Exercise prompt: Copy out the data word for word, from the line containing "so click(x=635, y=84)." through the final line of the data, including both of those lines.

Input material:

(begin)

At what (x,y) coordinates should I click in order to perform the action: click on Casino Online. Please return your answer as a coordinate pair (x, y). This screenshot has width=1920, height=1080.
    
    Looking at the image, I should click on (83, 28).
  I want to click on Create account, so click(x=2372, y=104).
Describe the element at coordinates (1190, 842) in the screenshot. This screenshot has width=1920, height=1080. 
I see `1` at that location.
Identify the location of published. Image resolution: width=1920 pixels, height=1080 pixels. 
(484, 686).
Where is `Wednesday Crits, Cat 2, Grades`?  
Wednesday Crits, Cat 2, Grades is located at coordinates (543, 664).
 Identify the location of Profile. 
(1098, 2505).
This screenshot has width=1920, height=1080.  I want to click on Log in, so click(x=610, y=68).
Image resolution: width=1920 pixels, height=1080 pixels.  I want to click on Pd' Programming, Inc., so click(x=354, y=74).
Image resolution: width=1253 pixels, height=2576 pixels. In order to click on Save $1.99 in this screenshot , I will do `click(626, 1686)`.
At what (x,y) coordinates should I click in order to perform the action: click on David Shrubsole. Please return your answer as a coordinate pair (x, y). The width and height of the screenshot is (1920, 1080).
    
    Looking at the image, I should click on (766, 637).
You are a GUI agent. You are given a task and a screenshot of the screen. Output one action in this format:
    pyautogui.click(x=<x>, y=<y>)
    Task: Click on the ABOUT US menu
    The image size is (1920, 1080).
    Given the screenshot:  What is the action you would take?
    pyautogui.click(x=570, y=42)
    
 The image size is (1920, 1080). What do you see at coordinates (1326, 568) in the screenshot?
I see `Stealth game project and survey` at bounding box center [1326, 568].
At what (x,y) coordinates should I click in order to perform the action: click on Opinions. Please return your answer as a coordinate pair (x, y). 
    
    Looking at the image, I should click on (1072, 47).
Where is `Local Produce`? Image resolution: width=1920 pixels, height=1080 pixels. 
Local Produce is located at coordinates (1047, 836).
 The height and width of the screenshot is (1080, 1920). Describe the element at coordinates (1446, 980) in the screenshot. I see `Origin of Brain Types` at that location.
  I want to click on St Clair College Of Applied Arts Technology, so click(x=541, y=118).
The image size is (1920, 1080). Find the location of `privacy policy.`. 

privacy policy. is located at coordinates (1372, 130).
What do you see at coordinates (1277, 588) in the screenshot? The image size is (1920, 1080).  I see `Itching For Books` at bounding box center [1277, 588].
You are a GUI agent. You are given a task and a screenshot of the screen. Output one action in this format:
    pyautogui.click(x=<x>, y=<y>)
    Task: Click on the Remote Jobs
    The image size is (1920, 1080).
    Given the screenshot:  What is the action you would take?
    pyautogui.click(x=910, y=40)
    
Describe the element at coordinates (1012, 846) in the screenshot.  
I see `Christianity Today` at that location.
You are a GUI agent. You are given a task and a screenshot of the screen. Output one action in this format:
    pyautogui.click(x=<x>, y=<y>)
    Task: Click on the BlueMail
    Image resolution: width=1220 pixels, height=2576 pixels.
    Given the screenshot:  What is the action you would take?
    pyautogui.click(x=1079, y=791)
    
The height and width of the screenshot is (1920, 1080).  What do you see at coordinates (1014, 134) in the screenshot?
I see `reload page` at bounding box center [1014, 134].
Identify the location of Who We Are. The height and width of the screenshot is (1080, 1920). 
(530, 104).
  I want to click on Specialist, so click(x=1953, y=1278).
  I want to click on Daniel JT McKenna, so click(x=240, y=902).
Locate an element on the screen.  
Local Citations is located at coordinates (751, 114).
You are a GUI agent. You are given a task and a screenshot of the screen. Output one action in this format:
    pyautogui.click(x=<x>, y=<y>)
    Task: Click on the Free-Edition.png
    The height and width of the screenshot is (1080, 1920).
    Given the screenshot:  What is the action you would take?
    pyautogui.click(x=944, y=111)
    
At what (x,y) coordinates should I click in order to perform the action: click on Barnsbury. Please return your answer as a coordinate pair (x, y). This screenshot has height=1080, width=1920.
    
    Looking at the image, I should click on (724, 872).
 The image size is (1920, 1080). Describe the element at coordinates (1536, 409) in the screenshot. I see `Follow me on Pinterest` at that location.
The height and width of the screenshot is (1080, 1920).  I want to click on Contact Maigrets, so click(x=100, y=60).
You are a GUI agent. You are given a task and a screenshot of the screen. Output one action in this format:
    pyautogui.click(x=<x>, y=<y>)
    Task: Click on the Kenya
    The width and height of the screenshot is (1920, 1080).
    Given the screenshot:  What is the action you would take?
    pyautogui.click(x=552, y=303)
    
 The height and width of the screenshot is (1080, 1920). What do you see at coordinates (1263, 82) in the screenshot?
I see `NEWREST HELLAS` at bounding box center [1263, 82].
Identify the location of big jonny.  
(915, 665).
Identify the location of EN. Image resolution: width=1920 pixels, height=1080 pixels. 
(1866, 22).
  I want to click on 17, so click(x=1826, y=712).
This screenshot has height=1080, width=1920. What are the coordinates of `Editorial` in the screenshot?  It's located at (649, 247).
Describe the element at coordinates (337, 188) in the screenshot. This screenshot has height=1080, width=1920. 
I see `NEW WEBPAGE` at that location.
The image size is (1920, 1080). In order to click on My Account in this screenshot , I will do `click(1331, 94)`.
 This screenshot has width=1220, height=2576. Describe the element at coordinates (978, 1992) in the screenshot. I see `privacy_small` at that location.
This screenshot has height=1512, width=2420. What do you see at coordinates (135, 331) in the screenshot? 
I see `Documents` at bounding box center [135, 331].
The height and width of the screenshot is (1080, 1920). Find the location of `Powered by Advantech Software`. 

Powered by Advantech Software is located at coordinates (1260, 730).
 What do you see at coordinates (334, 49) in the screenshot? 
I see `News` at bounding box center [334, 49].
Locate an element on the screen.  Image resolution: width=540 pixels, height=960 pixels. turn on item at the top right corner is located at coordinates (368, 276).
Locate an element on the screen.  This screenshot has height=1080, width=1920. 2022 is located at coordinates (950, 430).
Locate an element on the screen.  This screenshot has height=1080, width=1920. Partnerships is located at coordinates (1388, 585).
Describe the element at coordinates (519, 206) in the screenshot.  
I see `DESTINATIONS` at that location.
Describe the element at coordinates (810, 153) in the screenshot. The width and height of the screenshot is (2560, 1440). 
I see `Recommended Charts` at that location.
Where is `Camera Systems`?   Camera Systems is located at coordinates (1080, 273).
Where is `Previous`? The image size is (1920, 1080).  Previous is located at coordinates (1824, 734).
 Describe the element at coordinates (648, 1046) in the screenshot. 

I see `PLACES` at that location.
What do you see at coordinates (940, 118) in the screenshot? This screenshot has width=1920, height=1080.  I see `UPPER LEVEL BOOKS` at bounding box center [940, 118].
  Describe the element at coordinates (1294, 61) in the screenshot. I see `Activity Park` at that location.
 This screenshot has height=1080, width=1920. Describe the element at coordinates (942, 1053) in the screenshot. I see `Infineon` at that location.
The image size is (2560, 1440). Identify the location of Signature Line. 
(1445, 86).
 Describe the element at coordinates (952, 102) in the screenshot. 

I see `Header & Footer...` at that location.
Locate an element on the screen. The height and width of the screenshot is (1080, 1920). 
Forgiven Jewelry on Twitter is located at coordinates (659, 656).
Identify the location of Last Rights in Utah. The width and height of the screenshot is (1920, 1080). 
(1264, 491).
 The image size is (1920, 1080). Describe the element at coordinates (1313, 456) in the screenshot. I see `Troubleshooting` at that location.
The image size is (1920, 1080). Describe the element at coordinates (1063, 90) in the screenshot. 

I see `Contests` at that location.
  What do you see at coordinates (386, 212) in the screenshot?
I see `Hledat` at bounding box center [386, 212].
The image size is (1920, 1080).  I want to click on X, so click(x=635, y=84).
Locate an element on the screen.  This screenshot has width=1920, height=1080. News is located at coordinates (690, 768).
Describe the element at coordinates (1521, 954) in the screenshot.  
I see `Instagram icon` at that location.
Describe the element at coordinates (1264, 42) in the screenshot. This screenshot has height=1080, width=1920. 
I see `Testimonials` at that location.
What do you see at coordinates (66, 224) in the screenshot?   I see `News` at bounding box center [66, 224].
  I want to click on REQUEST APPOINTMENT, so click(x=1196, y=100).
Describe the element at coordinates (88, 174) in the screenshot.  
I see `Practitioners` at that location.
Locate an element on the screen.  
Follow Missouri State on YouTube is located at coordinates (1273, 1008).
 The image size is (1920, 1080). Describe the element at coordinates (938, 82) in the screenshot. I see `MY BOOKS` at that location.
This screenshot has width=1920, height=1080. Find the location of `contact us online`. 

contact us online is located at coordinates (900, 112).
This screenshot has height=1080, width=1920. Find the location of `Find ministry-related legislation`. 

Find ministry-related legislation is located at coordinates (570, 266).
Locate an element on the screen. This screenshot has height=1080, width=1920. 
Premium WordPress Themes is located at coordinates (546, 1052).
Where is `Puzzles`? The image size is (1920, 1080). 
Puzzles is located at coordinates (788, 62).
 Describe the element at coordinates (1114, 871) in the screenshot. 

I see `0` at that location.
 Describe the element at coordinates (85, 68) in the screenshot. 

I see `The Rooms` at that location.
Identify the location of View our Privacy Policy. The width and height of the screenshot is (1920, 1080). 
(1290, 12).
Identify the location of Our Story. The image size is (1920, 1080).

(end)

Task answer:
The image size is (1920, 1080).  I want to click on X, so click(x=635, y=84).
Locate an element on the screen.  This screenshot has width=1920, height=1080. News is located at coordinates (690, 768).
Describe the element at coordinates (1521, 954) in the screenshot.  
I see `Instagram icon` at that location.
Describe the element at coordinates (1264, 42) in the screenshot. This screenshot has height=1080, width=1920. 
I see `Testimonials` at that location.
What do you see at coordinates (66, 224) in the screenshot?   I see `News` at bounding box center [66, 224].
  I want to click on REQUEST APPOINTMENT, so click(x=1196, y=100).
Describe the element at coordinates (88, 174) in the screenshot.  
I see `Practitioners` at that location.
Locate an element on the screen.  
Follow Missouri State on YouTube is located at coordinates (1273, 1008).
 The image size is (1920, 1080). Describe the element at coordinates (938, 82) in the screenshot. I see `MY BOOKS` at that location.
This screenshot has width=1920, height=1080. Find the location of `contact us online`. 

contact us online is located at coordinates (900, 112).
This screenshot has height=1080, width=1920. Find the location of `Find ministry-related legislation`. 

Find ministry-related legislation is located at coordinates (570, 266).
Locate an element on the screen. This screenshot has height=1080, width=1920. 
Premium WordPress Themes is located at coordinates (546, 1052).
Where is `Puzzles`? The image size is (1920, 1080). 
Puzzles is located at coordinates (788, 62).
 Describe the element at coordinates (1114, 871) in the screenshot. 

I see `0` at that location.
 Describe the element at coordinates (85, 68) in the screenshot. 

I see `The Rooms` at that location.
Identify the location of View our Privacy Policy. The width and height of the screenshot is (1920, 1080). 
(1290, 12).
Identify the location of Our Story. The image size is (1920, 1080).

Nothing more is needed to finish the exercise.